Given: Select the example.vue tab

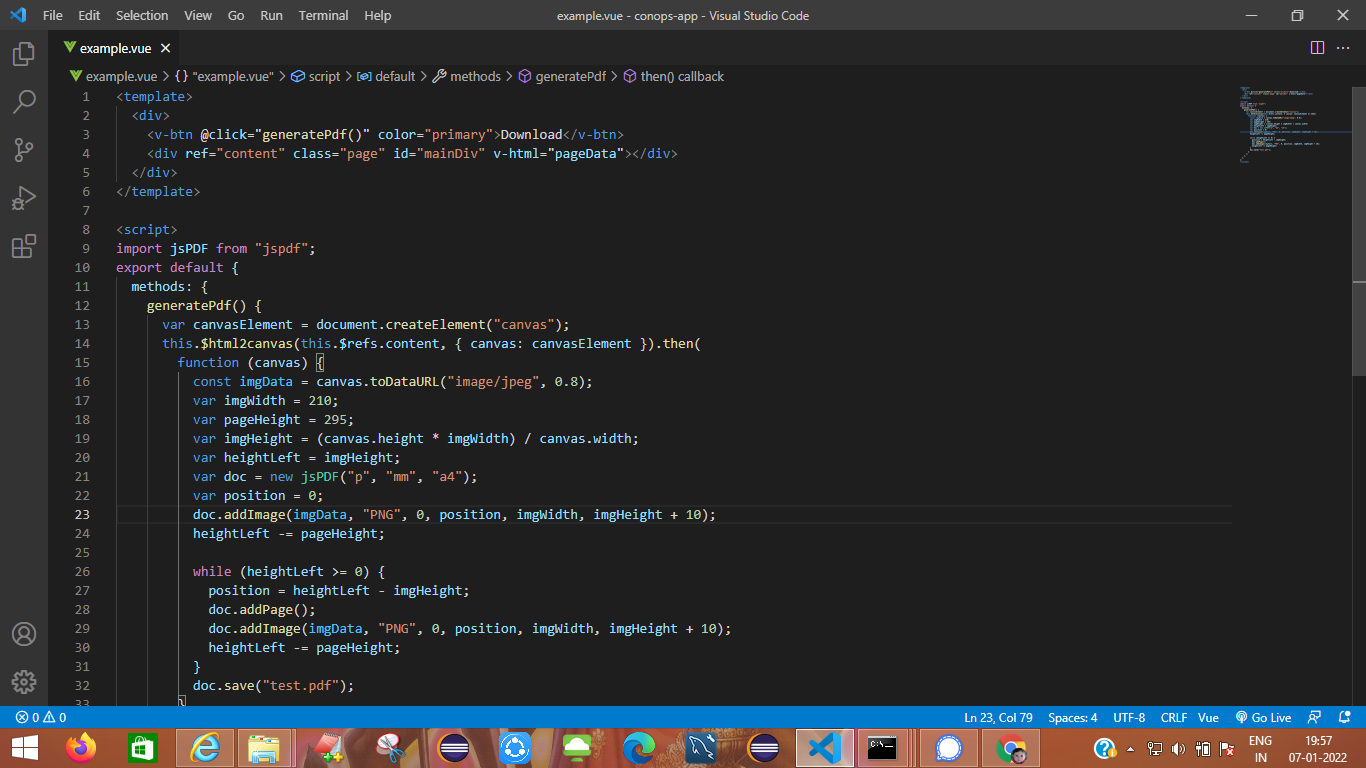Looking at the screenshot, I should point(113,47).
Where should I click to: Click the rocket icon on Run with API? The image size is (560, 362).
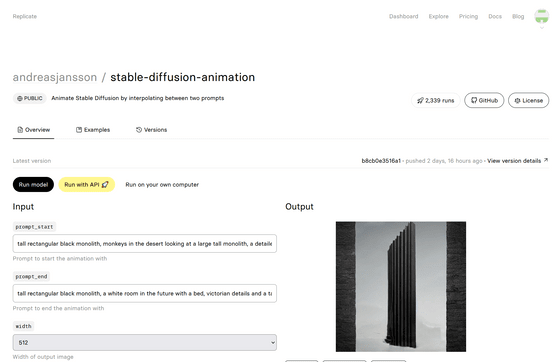coord(105,185)
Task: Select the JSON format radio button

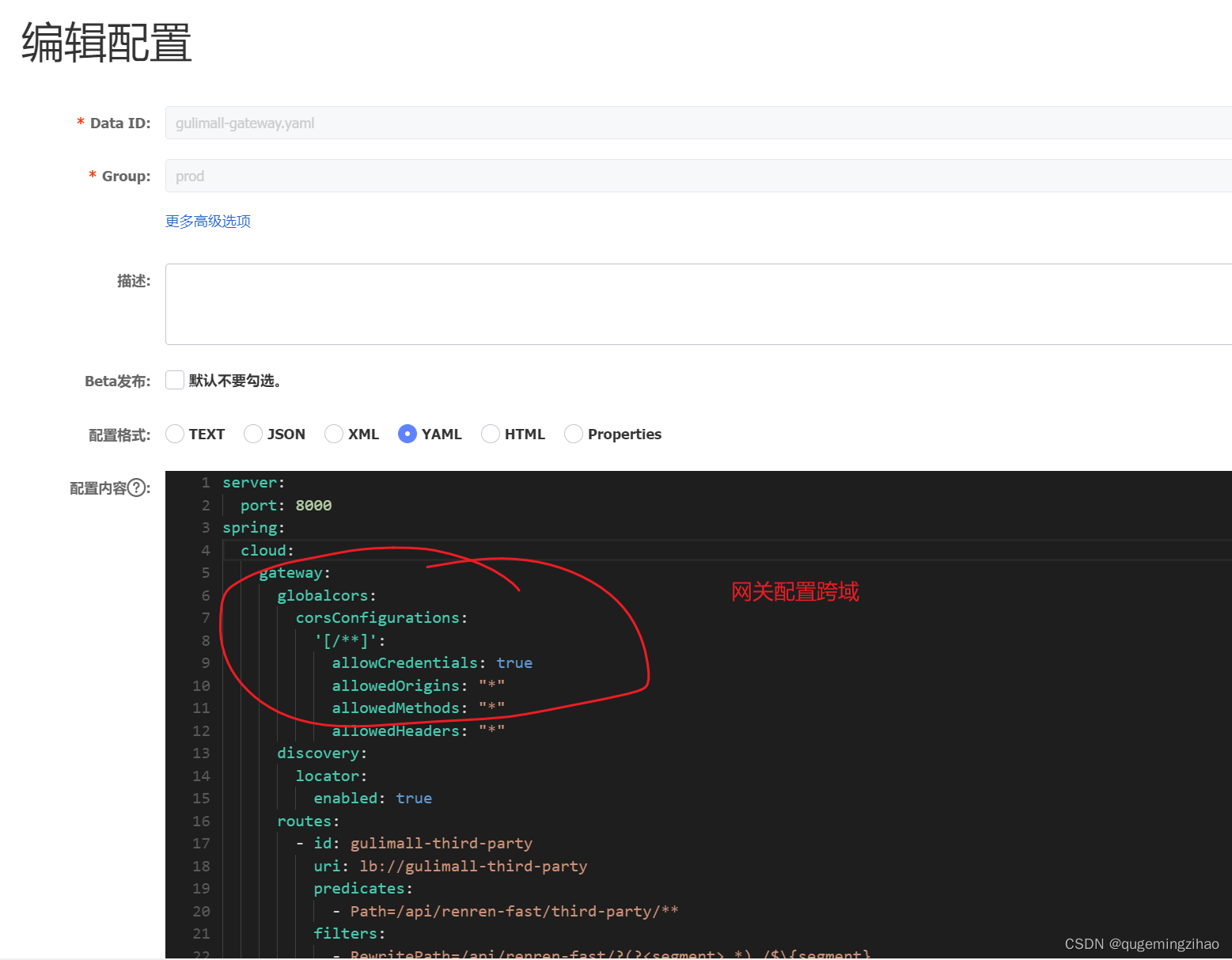Action: [x=253, y=434]
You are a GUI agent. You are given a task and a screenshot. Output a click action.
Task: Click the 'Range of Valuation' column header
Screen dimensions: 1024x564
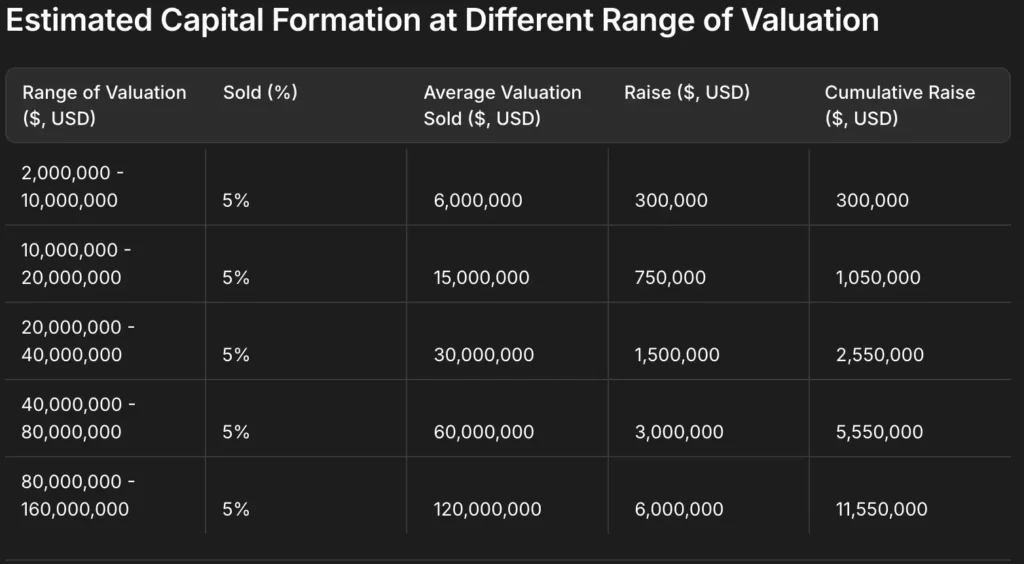pos(104,105)
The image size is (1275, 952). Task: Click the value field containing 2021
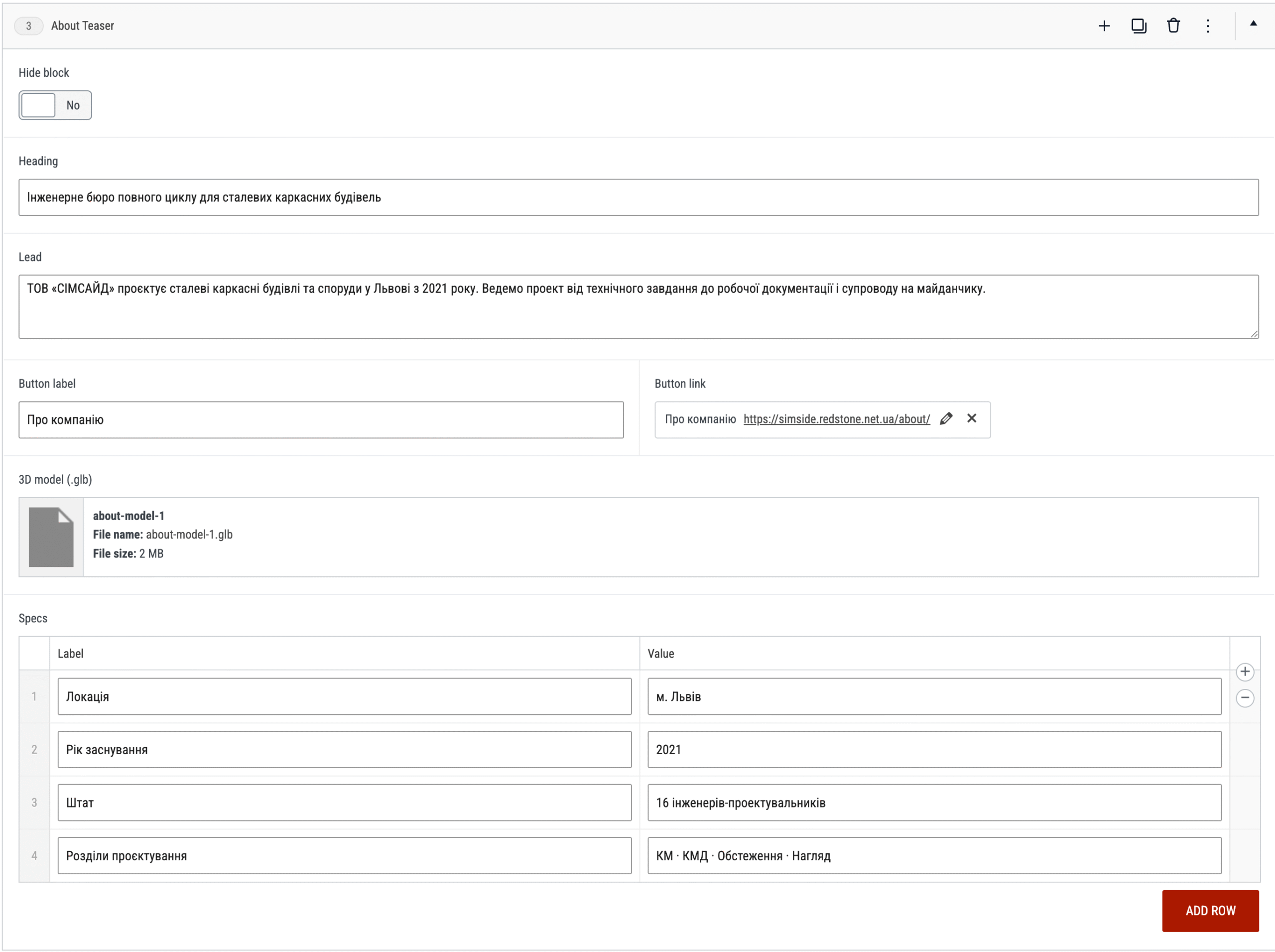[934, 749]
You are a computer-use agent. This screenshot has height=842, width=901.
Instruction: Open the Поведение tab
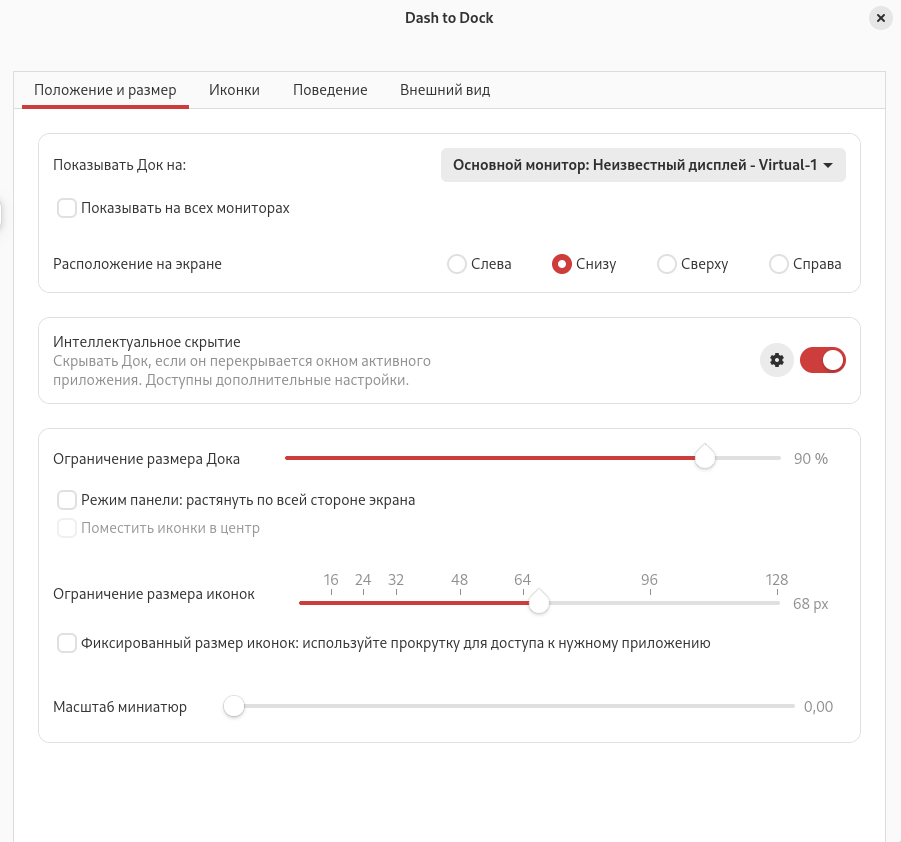click(330, 90)
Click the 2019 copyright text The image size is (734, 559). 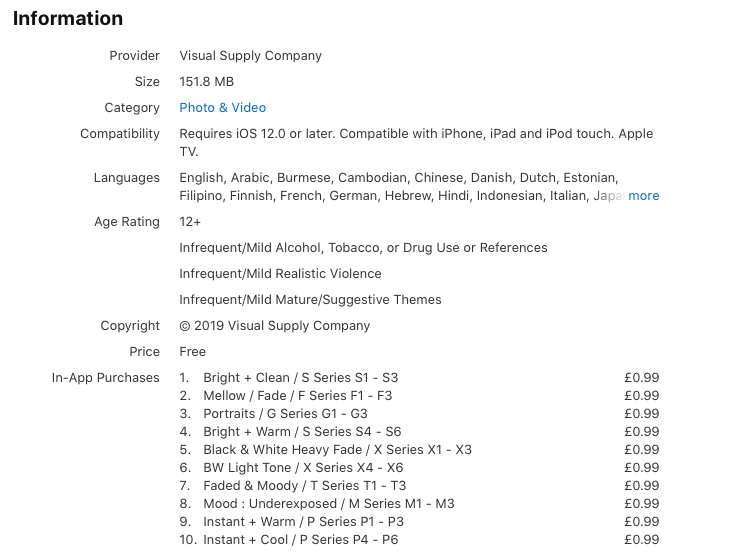tap(274, 326)
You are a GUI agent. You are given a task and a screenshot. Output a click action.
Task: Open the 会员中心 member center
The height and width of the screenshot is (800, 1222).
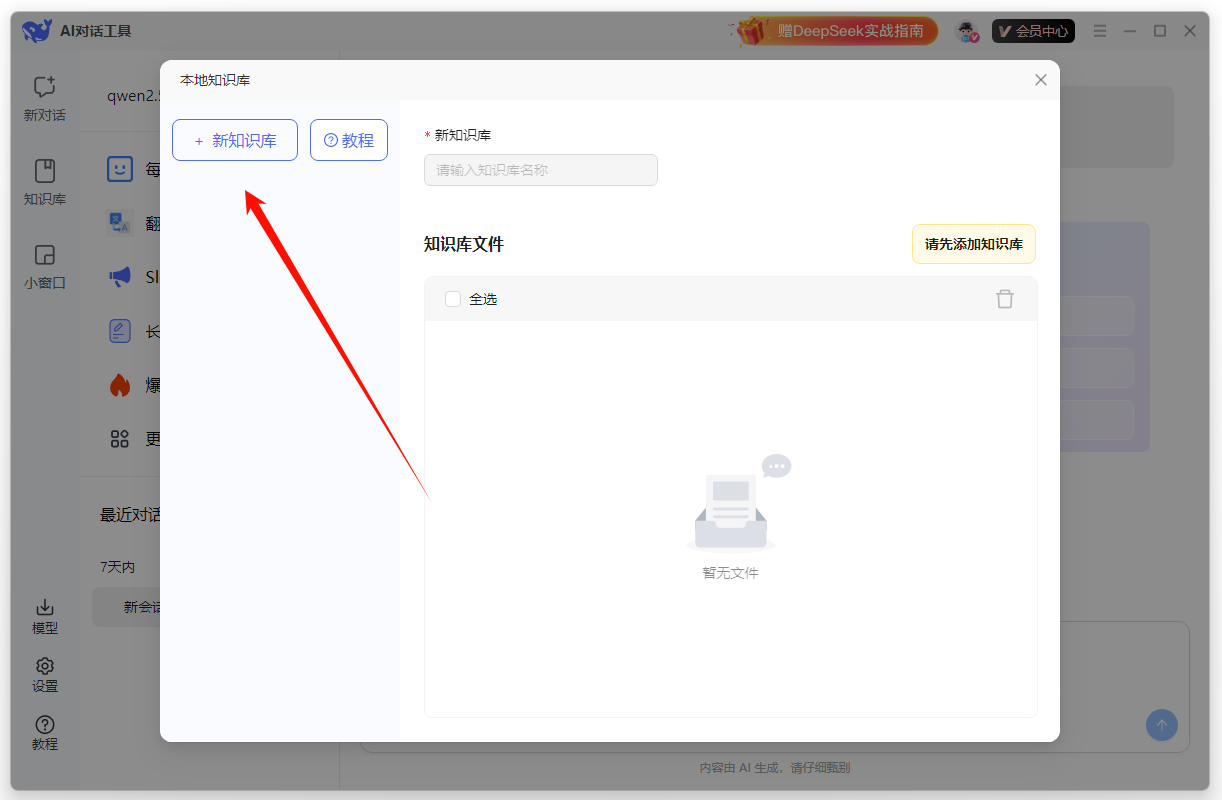coord(1033,31)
═══
REQUIRED WORK →
Your copy should run from the line that has "Task: Open the 会员中心 member center" through the last line above, exactly, with both ends in and pictures out.

TASK OUTPUT →
Task: Open the 会员中心 member center
The height and width of the screenshot is (800, 1222).
coord(1033,31)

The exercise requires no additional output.